Cela devait bien finir par arriver et, au fond, quiconque avait quelque peu réfléchi à l’avenir du football européen durant les deux dernières décennies en était presque inéluctablement arrivé à la conclusion qu’une ligue semi-fermée regroupant les plus grands clubs du continent finirait par voir le jour. Comme, de manière plus large, dans les sociétés européennes, l’élite fait sécession avec ce qu’elle considère comme la masse et qu’elle entend dominer et, à cette fin, vise à former non pas une oligarchie, mais une aristocratie lui arrogeant le pouvoir qu’elle ne souhaite plus partager. Le football, éternel laboratoire des transformations à venir dans la société européenne, acte la fin de la démocratie.

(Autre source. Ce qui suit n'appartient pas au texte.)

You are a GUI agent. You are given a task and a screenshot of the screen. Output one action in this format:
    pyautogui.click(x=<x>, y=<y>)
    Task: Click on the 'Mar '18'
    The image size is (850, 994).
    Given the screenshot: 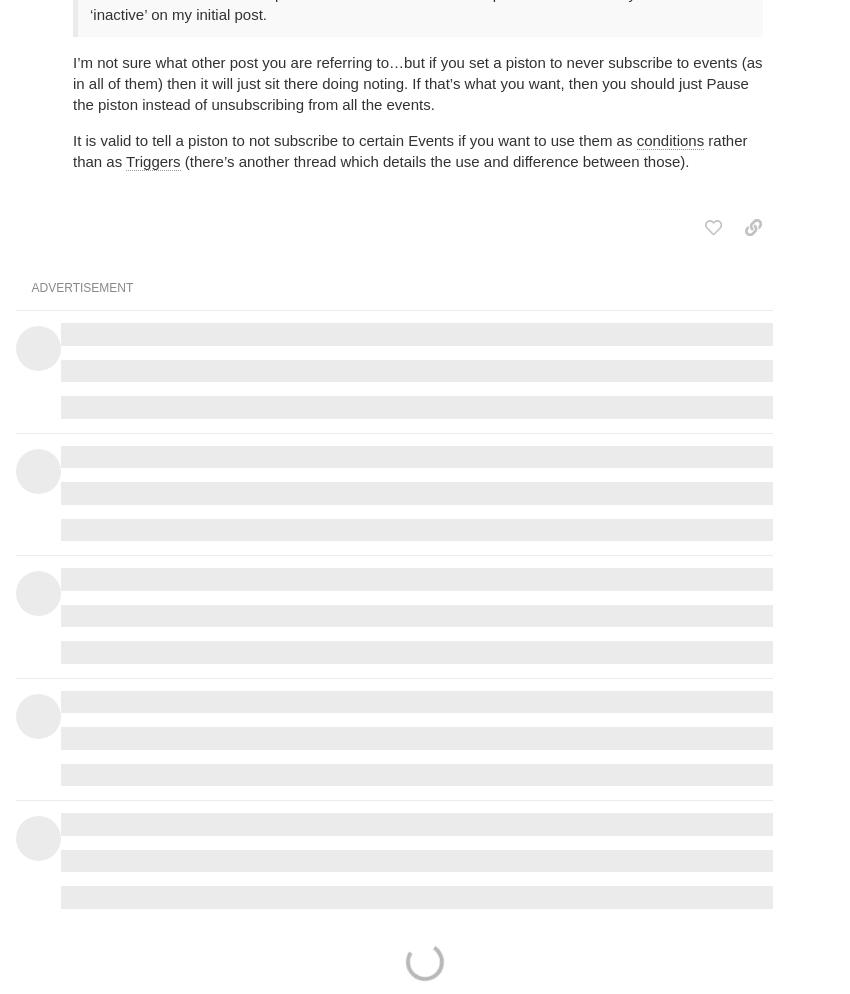 What is the action you would take?
    pyautogui.click(x=737, y=246)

Il est fini le temps du mérite, notion par ailleurs déjà largement dévaluée et démontée par la puissance du déterminisme, le temps du Petit Poucet si cher à la mythologie des compétitions nationales, le temps où David, sans même penser à le vaincre, pouvait encore espérer affronter Goliath. Comme les piliers du capitalisme largement renfloués en 2008, les mastodontes du football se considèrent aujourd’hui too big to fail et, largement endettés auprès des premiers cités et, comme toutes les multinationales, plus préoccupés par leurs cours en Bourse que par l’équilibre de leur environnement économique, leur priorité est désormais de sécuriser le capital-risque investi par de nouveaux actionnaires venus d’Amérique du Nord où règnent justement les ligues fermées.
Les réformes successives de la Ligue des Champions avaient déjà sérieusement mis à mal le principe d’égalité des chances et tout autant celui de la redistribution des richesses. La Superligue est en fait la dernière pierre à l’édification d’une superdigue entre, d’un côté, une aristocratie se revendiquant comme tel de plein droit qui va accaparer l’essentiel des ressources et, de l’autre, une masse déjà largement en souffrance de par la crise sanitaire dont la seule issue possible pour la survie sera la servitude. Car, n’en doutons point, cette compétition remportera le plus grand succès tant ce football est désormais mondialisé, et les fans de par le monde se fichent pas mal des attentes terriblement locales de ceux qui furent jadis des supporters.
Prenons l’exemple de Malherbe, dont la situation actuelle était suffisamment catastrophique, tant sur le plan sportif qu’économique. La glorieuse incertitude du sport était jusqu’ici contrebalancée par la glorieuse inflation des droits télés ayant en partie très certainement guidé l’investissement d’Oaktree dans le capital du club. Que va-t-il advenir du projet économique de l’actionnaire maintenant que l’essentiel des droits télés vont être captés par une élite hors de portée? Combien de clubs comme le nôtre pourront demeurer professionnels dans ces conditions, à moins d’être vassalisés comme centres de formation? Enfin, qu’en est-il des rêves de tous ceux ne dînant pas à la table des princes?